● WORK REQUIRED: List each line below that contains the string "screenshot", copying every such line in full. Matching is case-sensitive.

● TASK DATA:
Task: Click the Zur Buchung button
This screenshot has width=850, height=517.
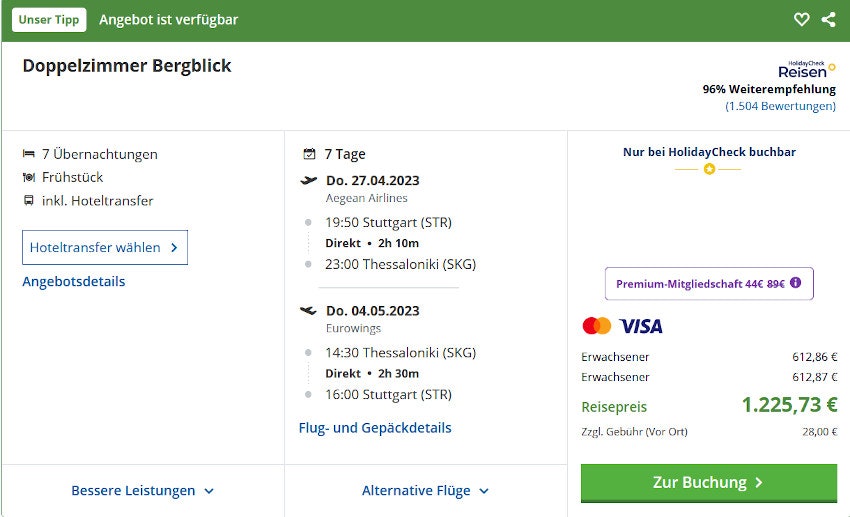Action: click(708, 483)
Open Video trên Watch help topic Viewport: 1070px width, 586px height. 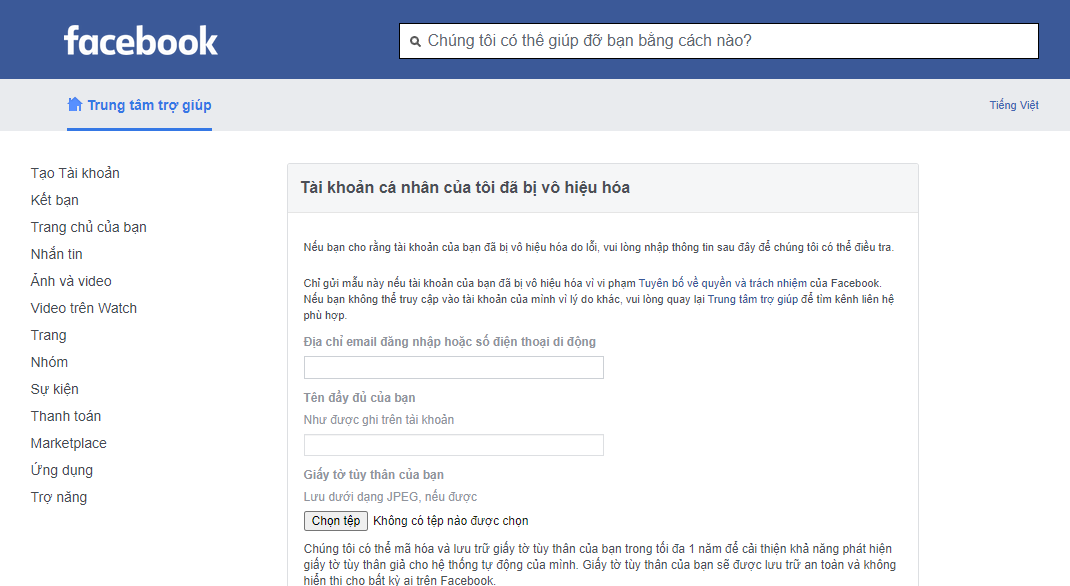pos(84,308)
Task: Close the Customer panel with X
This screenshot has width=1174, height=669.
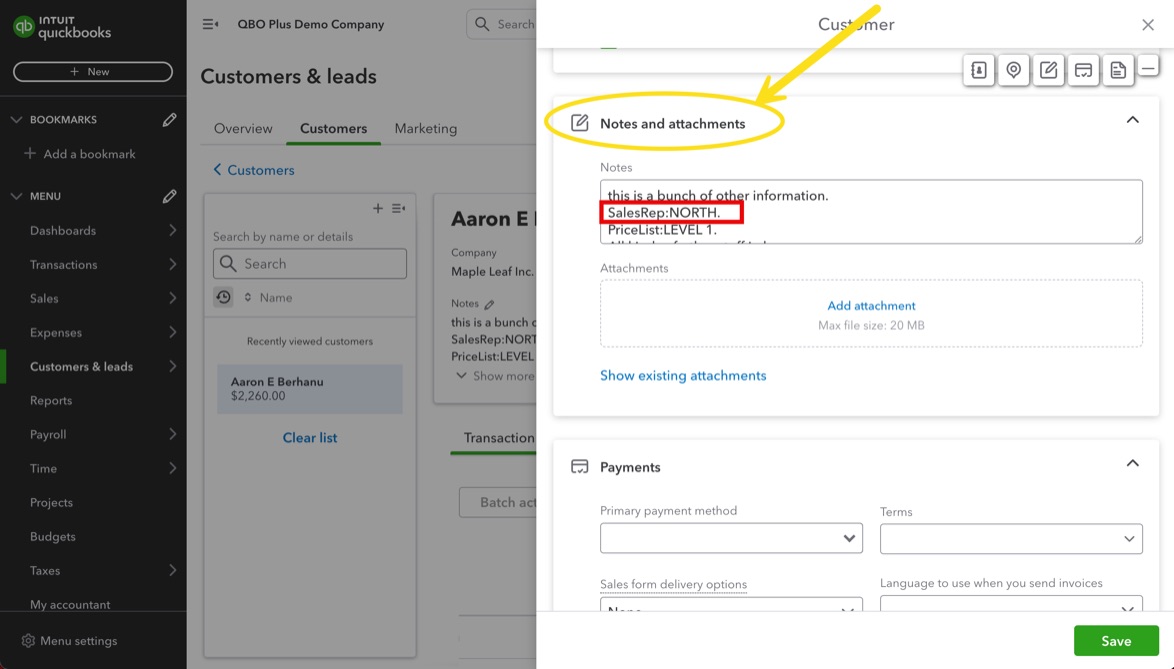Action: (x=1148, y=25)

● TASK SOLUTION:
This screenshot has width=850, height=517.
This screenshot has width=1174, height=669.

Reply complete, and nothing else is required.